The novel features of the top are best explained by reference to FIGS. 1, 8 and 9. By way of background, one may refer to U.S. Pat. No. 2,993,630 (Cox, et al) and note that it includes flaps 50, 51 at the tops of panels which are used for forming the ends of the gables. If Cox, et al's. FIG. 3 is examined, a small pin hole is clearly seen, and the physical folded box would almost certainly have the same hole. According to the present invention, the upper flaps (50, 51 in Cox et al) are eliminated on the panels at the ends of the gable (i.e., at the tops of the panels 20, 24). The centers 49 (FIG. 1) on the upper edges of these panels are raised to a peak, by a distance 50 (about 1/16 inch in one case).
As seen in FIG. 9, upon folding the gabled top, the score lines 56, 58, on one gable end, come to lie in alignment with each other along one diagonal of the gable and the score lines 52, 54 come to lie in alignment along a diagonal at an opposing end of the gable. The points 49 at the tops of these score lines approach and touch each other at the longitudinal centers of the two upstanding glue flaps 44, 48, which form the ridge at the top of the gable. When the two glue flaps 44, 48 are glued together, the folded peaks 49, 49 should not raise high enough to become captured between flaps 44, 48. On the other hand, the compression force holding together the glued flaps 44, 48 should push downwardly at 49 (FIG. 9) upon the folded peaks to hold them in compression. The pressure acting downwardly at 49 is enough to press together a small bulk of the carton stock of the blank and seal all pinholes.
Ideally, there is enough glue between ridge flaps 44, 48 so that, when they are compressed together, the adjacent edges 110 of the gable ends are wetted with enough glue to seal them but not with enough glue to prevent the edges 110 from folding out to form a pour spout.

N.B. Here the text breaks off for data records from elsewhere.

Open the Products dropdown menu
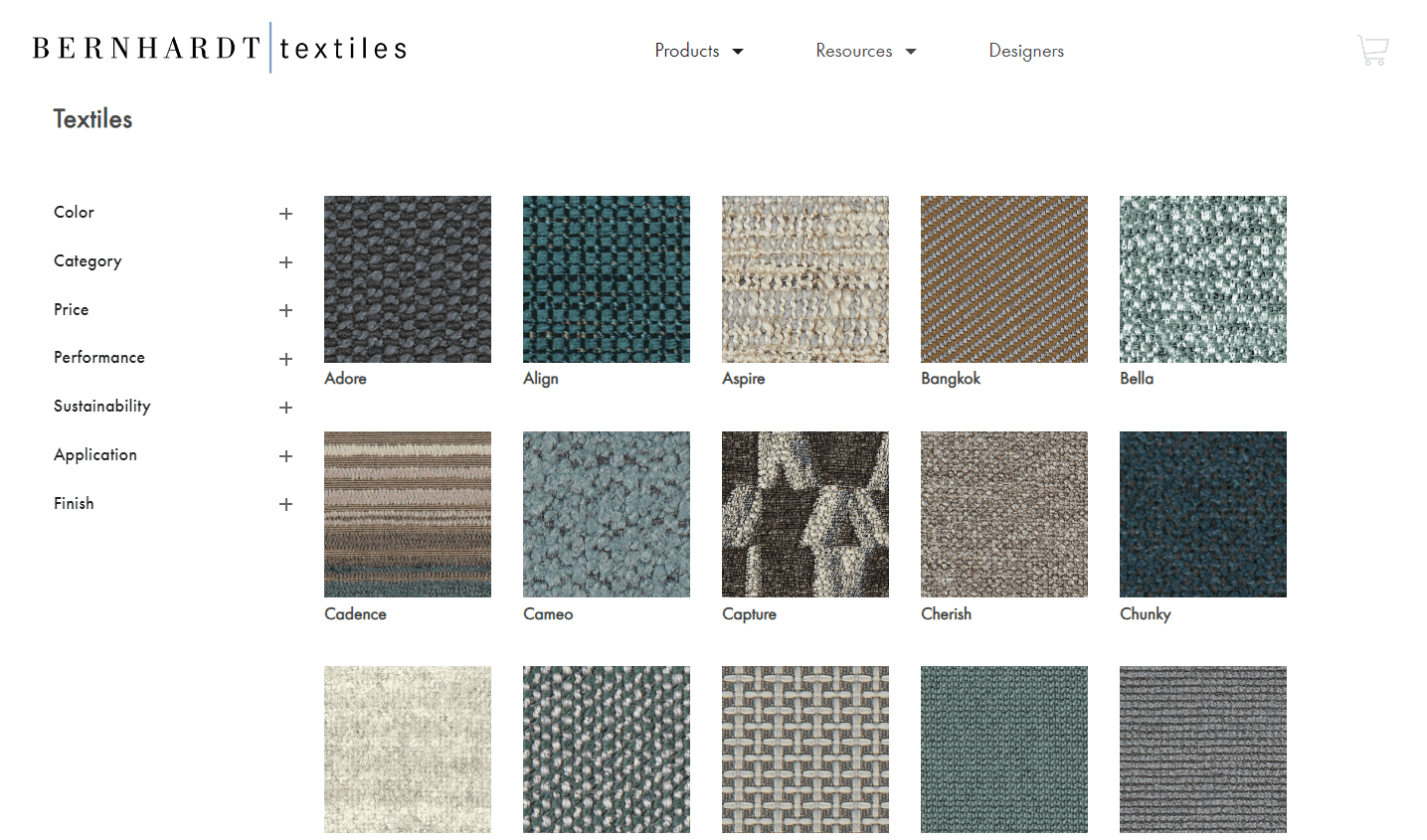 [698, 51]
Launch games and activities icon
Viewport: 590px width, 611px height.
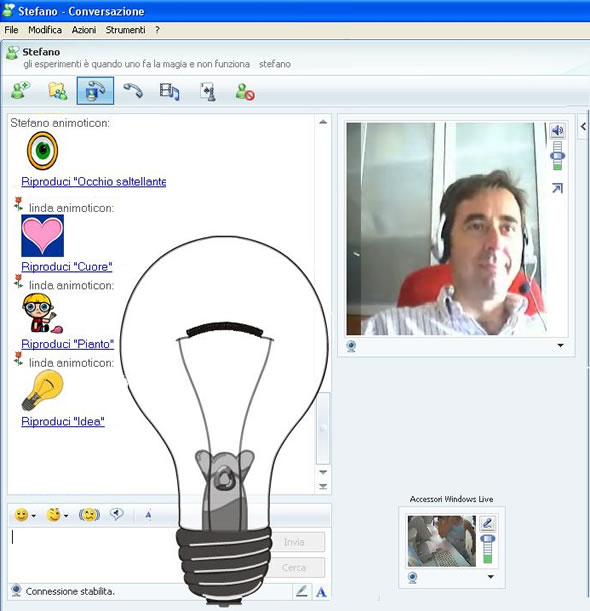(x=208, y=92)
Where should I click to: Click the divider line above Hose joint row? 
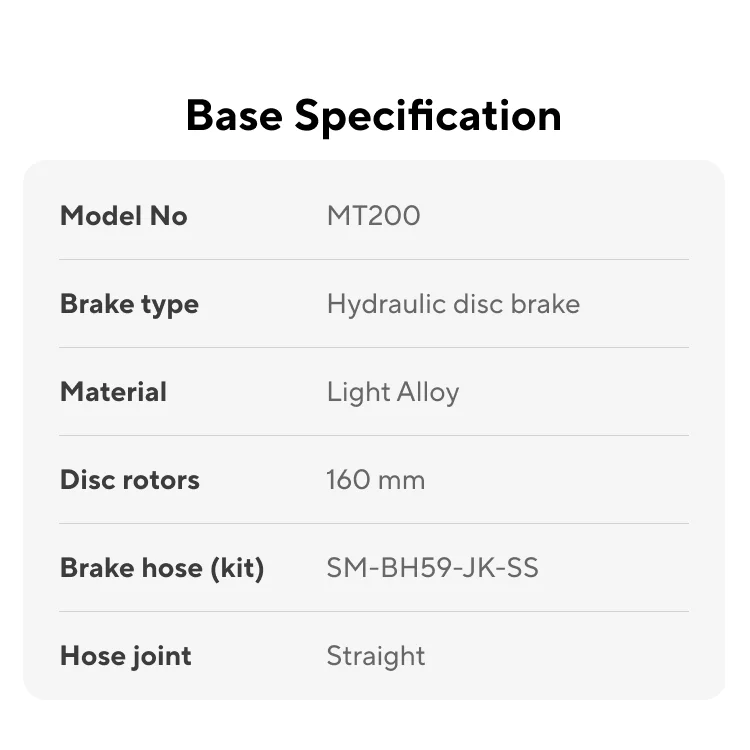coord(374,612)
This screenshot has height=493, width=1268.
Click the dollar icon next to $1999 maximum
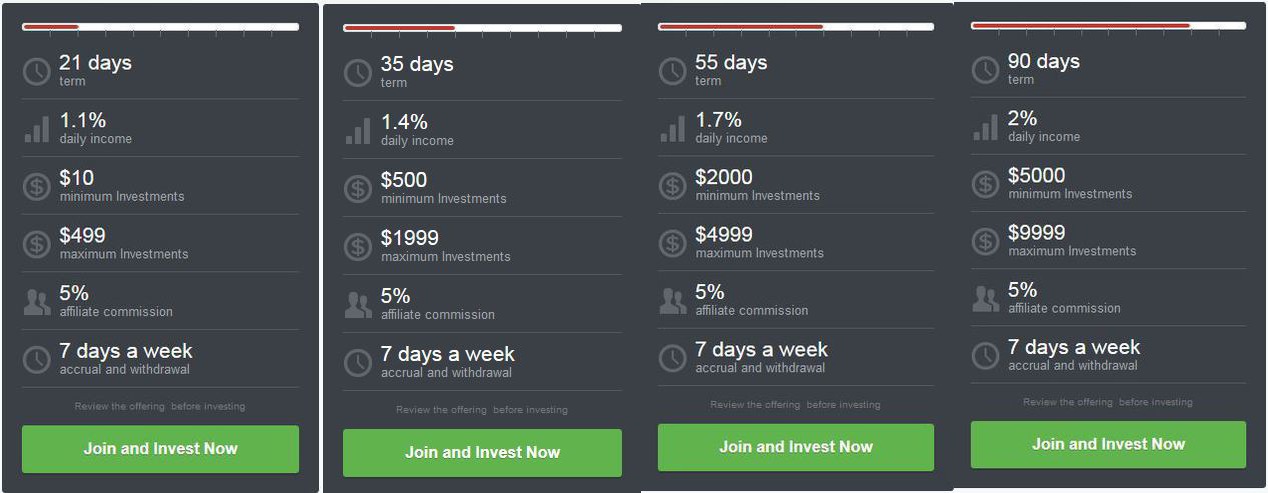coord(358,247)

FIG. 7 shows a continuous operation wherein each of the eight steps is done while the folding carton moves smoothly, in an uninterrupted flow through a box set, form and fill machine of a production line. The prior art required the box to move intermittently, stopping at work stations representing some of the eight steps. That is, in the prior art the blank had to stop at first position which corresponds to step 2 (FIG. 7) and at a second position which corresponds to step 8 (FIG. 7). This intermittent motion of the blank causes the box to be made is a slower manner, as compared to the manufacturing speed of the inventive box. This increase of speed occurs owing to the geometric form of the bottom flaps and the sequence of flap flap closings.

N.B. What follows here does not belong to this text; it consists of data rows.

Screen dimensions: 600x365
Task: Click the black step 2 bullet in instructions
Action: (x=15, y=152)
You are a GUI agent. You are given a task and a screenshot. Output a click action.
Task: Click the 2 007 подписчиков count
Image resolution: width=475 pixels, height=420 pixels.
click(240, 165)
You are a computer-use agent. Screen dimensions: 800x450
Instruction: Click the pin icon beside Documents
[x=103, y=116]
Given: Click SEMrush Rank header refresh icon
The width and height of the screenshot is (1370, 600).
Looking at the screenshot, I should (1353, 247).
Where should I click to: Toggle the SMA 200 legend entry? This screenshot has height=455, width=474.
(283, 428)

The widths of the blank panels and flaps may be changed to give other cross-sectional configurations which become more rectangular. Everything else in a box with a rectangular cross-section remains the same, except for the panel widths.
The advantages of the inventive bottom and top are that a dry powder may be contained and held more securely, with less risk of sifting of particles through pin holes. The superior containment is also of value to protect the surroundings of the box. For example, if a box of sugar leaks, there is not only a loss of the sugar, but also a greater damage to the shelf under the sugar box. The leaking sugar becomes sticky and may destroy the paint or varnish. Also, adjacent items on the shelf may become covered with the sticky syrup.
Those who are skilled in the art will readily perceive how to modify the invention. Therefore, the appended claims are to be construed to cover all equivalent structures which fall within the true scope and spirit of the invention.